If you’ve ever watched a University of Florida football game on TV, you’ve probably seen a commercial for UF & Shands. They use the tag line “UF & Shands - The Science of Hope.” I used to think that just a line dreamed up by the UF administration’s marketing consultant to impress the editors of US News & World Report when it came time for the annual hospital rankings. I don’t think that anymore. In an earlier post, I mentioned Ginny’s neighbor from Baton Rouge, Louisiana. Baby Joseph and his parents Max and Deborah have changed my mind. They’ve asked me to share his story with you.
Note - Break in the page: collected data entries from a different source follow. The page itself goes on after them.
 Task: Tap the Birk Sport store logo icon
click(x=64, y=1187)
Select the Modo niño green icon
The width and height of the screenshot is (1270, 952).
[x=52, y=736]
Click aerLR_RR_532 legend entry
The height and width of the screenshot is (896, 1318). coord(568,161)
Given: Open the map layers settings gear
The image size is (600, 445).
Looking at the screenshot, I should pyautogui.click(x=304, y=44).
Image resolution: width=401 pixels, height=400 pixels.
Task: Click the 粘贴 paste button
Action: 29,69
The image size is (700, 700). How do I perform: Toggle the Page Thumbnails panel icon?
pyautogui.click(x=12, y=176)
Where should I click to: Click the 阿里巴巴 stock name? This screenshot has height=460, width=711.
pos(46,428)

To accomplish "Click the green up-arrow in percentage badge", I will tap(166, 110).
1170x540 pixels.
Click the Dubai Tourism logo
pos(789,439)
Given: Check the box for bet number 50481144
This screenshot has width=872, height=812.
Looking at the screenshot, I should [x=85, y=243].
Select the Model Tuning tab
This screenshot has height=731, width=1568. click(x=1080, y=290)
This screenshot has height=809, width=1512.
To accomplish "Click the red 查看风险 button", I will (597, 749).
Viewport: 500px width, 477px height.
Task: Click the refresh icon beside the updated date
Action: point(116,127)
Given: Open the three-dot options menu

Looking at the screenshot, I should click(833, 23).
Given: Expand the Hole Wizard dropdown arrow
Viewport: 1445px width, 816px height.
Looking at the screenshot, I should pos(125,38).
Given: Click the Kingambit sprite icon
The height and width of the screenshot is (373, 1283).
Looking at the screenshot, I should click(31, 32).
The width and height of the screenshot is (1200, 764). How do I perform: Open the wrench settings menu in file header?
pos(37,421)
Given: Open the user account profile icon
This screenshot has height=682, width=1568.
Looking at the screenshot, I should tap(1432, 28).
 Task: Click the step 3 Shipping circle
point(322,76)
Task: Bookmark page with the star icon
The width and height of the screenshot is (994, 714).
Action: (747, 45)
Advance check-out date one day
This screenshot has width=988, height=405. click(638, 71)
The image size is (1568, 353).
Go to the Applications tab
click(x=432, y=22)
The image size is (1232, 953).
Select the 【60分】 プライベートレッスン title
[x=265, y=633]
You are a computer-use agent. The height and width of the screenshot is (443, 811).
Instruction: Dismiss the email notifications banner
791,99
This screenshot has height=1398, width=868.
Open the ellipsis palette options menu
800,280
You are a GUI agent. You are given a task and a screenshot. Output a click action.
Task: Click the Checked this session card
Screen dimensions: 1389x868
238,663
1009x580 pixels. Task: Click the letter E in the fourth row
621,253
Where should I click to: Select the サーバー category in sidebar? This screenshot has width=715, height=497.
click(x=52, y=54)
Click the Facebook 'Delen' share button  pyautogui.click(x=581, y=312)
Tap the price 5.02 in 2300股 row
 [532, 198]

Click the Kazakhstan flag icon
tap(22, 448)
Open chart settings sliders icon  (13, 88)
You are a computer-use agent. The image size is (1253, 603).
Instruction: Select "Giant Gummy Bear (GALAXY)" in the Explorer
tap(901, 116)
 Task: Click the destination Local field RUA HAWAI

Max is 34 years old and Deborah is 27. They live just outside Baton Rouge, Louisiana and both are big LSU Tiger fans. She is a first grade teacher, and he is mechanical drafter in the petrochemical industry. They had been married just over a year and were having trouble conceiving a child, so they went to a fertility specialist. The specialist did not give them much chance of conceiving on their first try, but in September they were happy to learn they were pregnant.
In January, they went for their 20 week ultrasound to find out if their bundle of joy would be a boy or a girl. During the ultrasound the doctor kept looking at one particular area of the baby. He didn’t say anything. “Is it a boy or a girl,” they finally asked. “A boy,” the doctor replied, “but there is a problem.” They found that Joseph had a condition called Congenital Diaphragmatic Hernia (CDH). CDH is a life threatening birth defect where the diaphragm does not completely form, allowing some of the contents of the abdomen to protrude into the chest and hinder the normal growth of lung tissue. CDH affects about 1 in 3000 babies, and the national survival rate for babies born with CDH is between 50% and 65%. (www.realhopeforcdh.com)
The doctor encouraged them to “consider your options. You are only 20 weeks.” They understood that he was telling them to have an abortion. For them, that was not an option. The next day they traveled to another specialist at a university hospital in New Orleans. He gave the same prognosis. They were not given much hope. The only way their baby would survive is if he was born at a hospital with a CDH center. They were told even then he didn’t have much chance.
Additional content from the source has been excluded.